Another instance of BWA MEM working once then not again within the same invokation:
I have also been seeing this with BUSCO and QUAST. Here is an example of the workflow-invoked BUSCO failing, but then it ran fine on the same dataset when I clicked “rerun job”:
Sometimes for BWA MEM I get a database locked error (might be unrelated to the previous ones…):
Traceback (most recent call last):
File "/lustre/fs5/vgl/scratch/labueg/galaxy_22.01/galaxy/.venv/lib/python3.7/site-packages/sqlalchemy/engine/base.py", line 1803, in _execute_context
cursor, statement, parameters, context
File "/lustre/fs5/vgl/scratch/labueg/galaxy_22.01/galaxy/.venv/lib/python3.7/site-packages/sqlalchemy/engine/default.py", line 732, in do_execute
cursor.execute(statement, parameters)
sqlite3.OperationalError: database is locked
For the above database locked error, this was when I was running the bwa-mem workflow a couple times to try to debug it, so maybe it is coming from trying to run the workflow twice at once or something? I have only started seeing this error recently, like last night when trying to run it a couple times.
For tools that I have not run into this issue with: meryl, merqury, and hifiasm have all been running without a hitch, I have not seen any of the above errors with them.
The workflows I am using are found here: HiC workflow (with BWA MEM) and [iwc/Galaxy-Workflow-Long_read_assembly_with_Hifiasm_and_HiC_data.ga at VGP · Delphine-L/iwc · GitHub](https://Hifiasm-HiC workflow (with BUSCO/QUAST)).

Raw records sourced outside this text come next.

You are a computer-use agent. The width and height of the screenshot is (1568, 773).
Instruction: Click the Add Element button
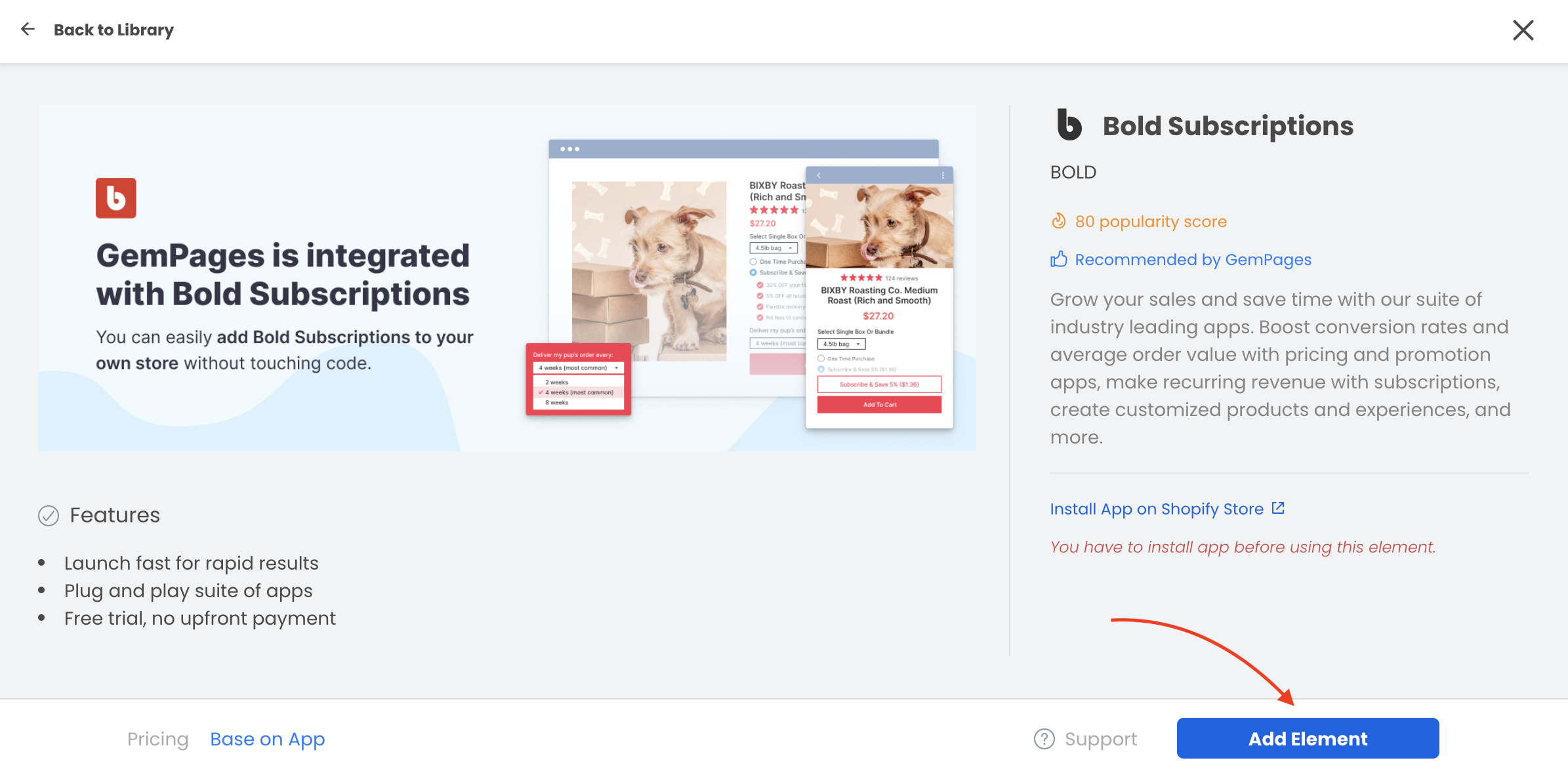coord(1308,738)
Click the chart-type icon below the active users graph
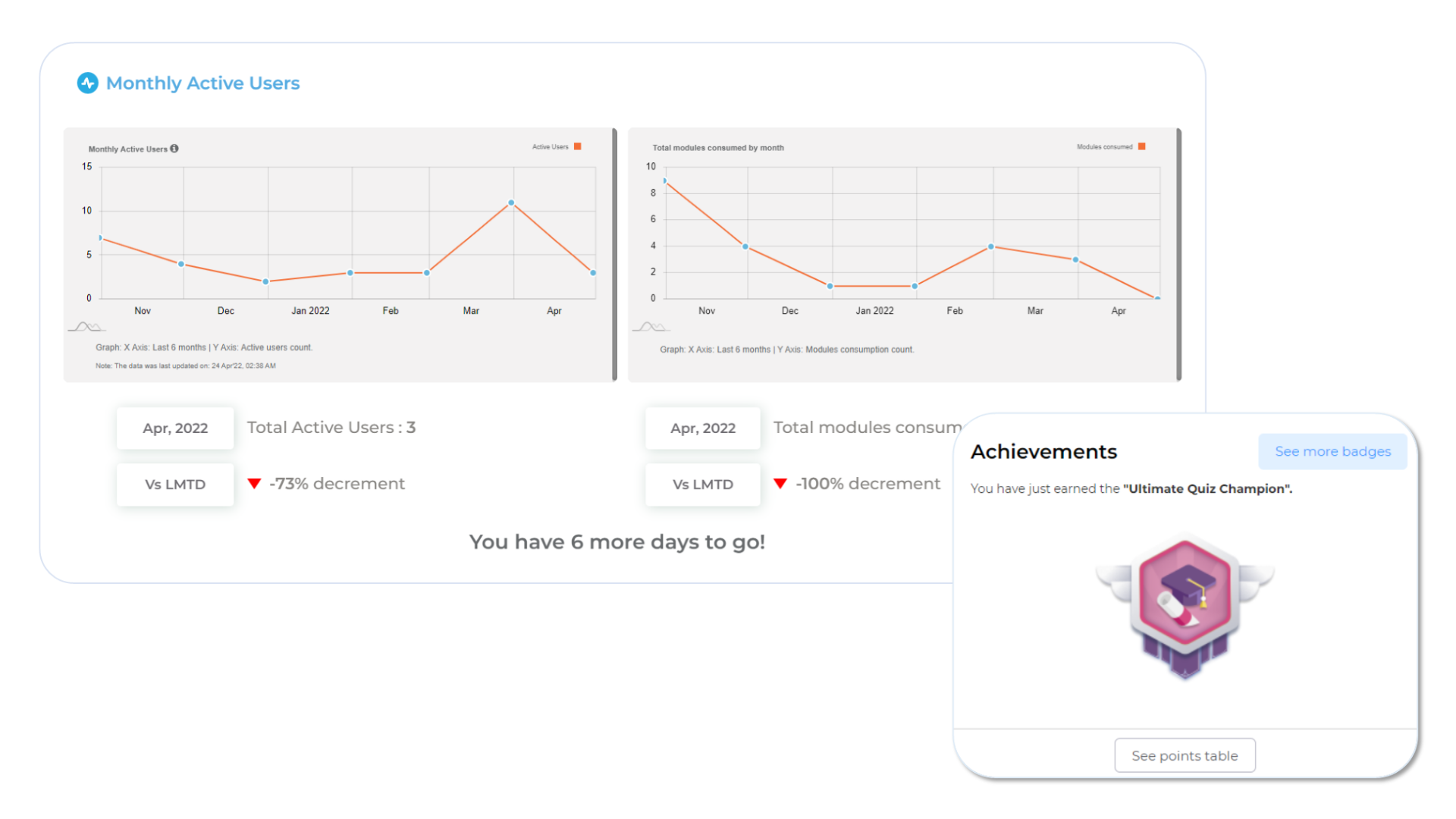This screenshot has width=1456, height=819. click(86, 327)
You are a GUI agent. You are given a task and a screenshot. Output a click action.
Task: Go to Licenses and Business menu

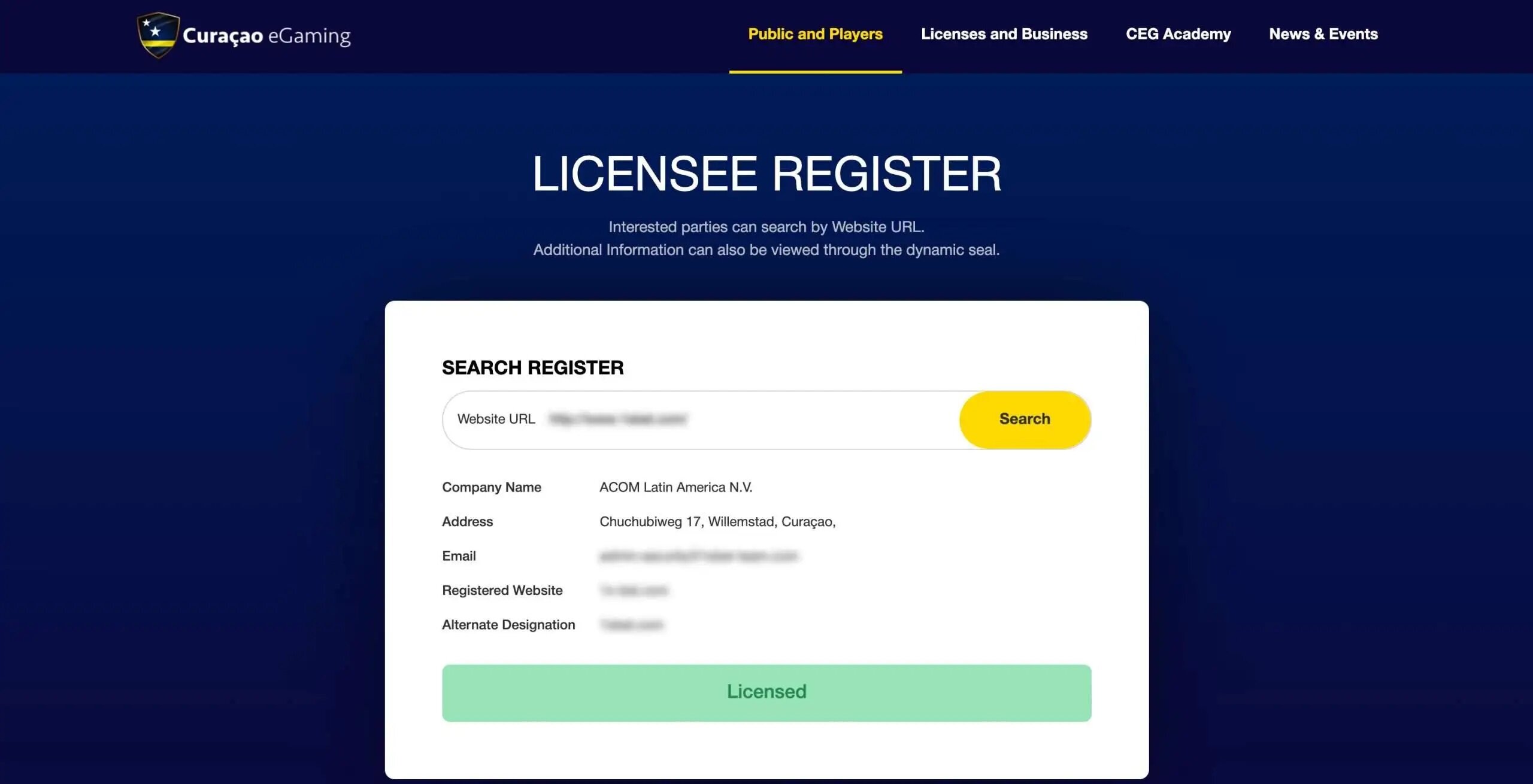point(1004,34)
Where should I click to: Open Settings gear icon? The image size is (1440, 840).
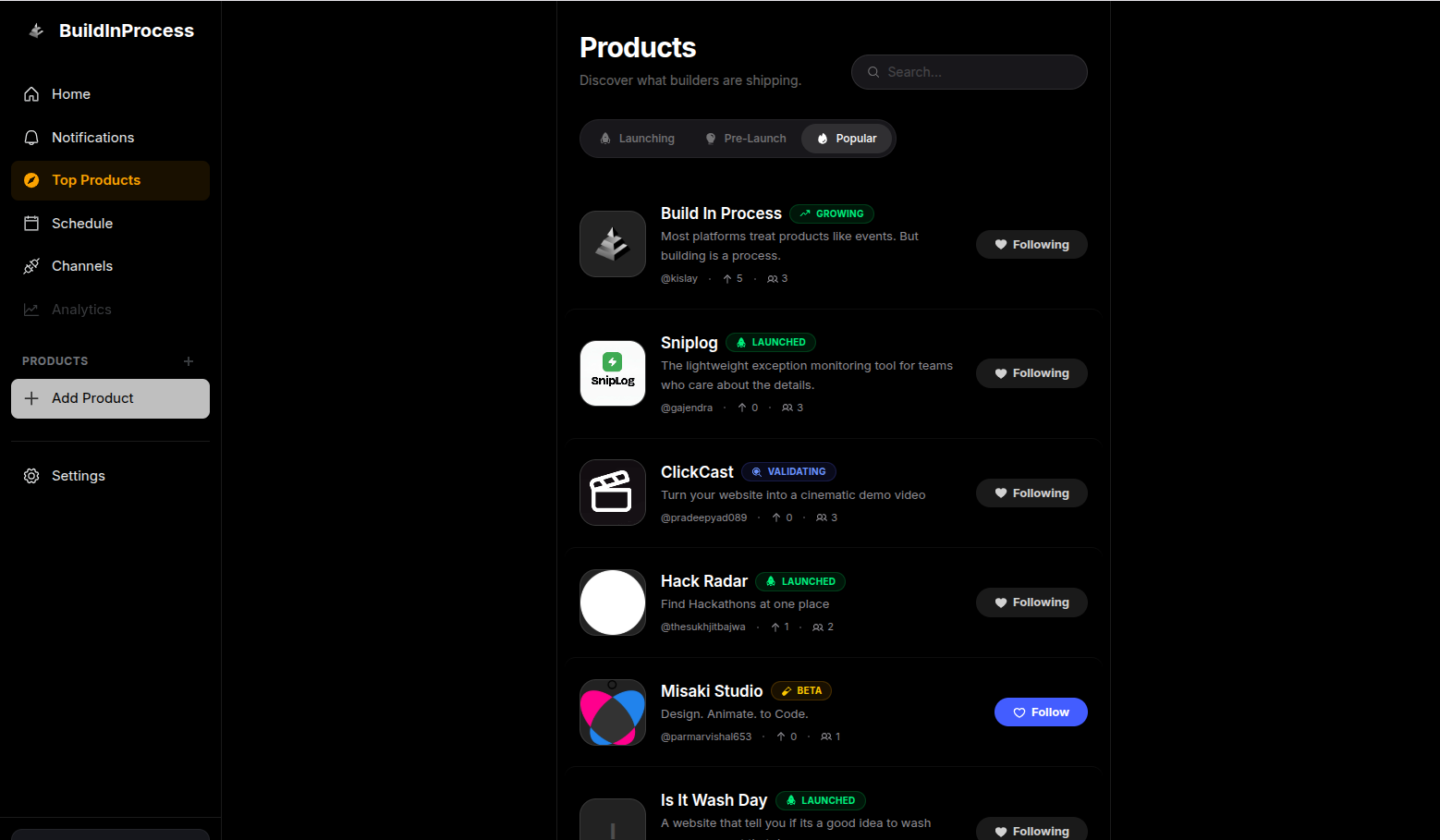pos(31,475)

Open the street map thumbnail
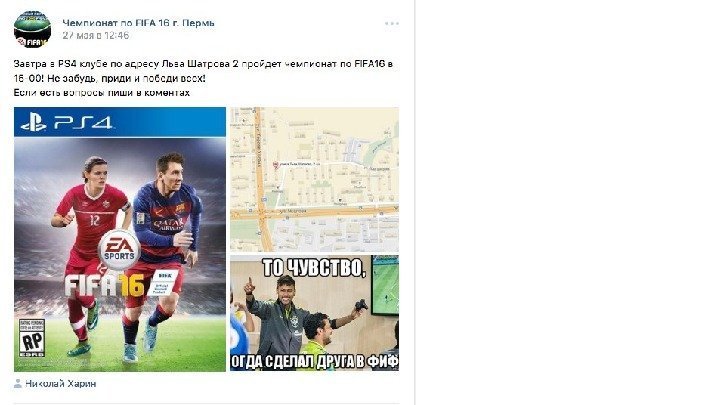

Here is the rest of my job_conf.xml
in case it is helpful:
<?xml version="1.0"?>
<!-- A sample job config that explicitly configures job running the way it is
configured by default (if there is no explicit config). -->
<job_conf>
<plugins>
<plugin id="local" type="runner" load="galaxy.jobs.runners.local:LocalJobRunner" workers="4"/>
<plugin id="slurm" type="runner" load="galaxy.jobs.runners.slurm:SlurmJobRunner">
<param id="drmaa_library_path">/vggpfs/fs3/vgl/store/labueg/programs/slurm-drmaa/slurm-drmaa-1.1.3/lib/libdrmaa.so</param>
</plugin>
</plugins>
<destinations default="slurm-vgl">
<destination id="local" runner="local"/>
<destination id="slurm-vgl" runner="slurm">
<param id="nativeSpecification">--nodes=1 --ntasks=1 --cpus-per-task=32 --partition=vgl</param>
</destination>
<destination id="slurm-bigmem" runner="slurm">
<param id="nativeSpecification">--nodes=1 --ntasks=1 --cpus-per-task=64 --partition=vgl_bigmem</param>
</destination>
</destinations>
</job_conf>
Any help is appreciated, and please let me know if any more details would help! Thank you for your time!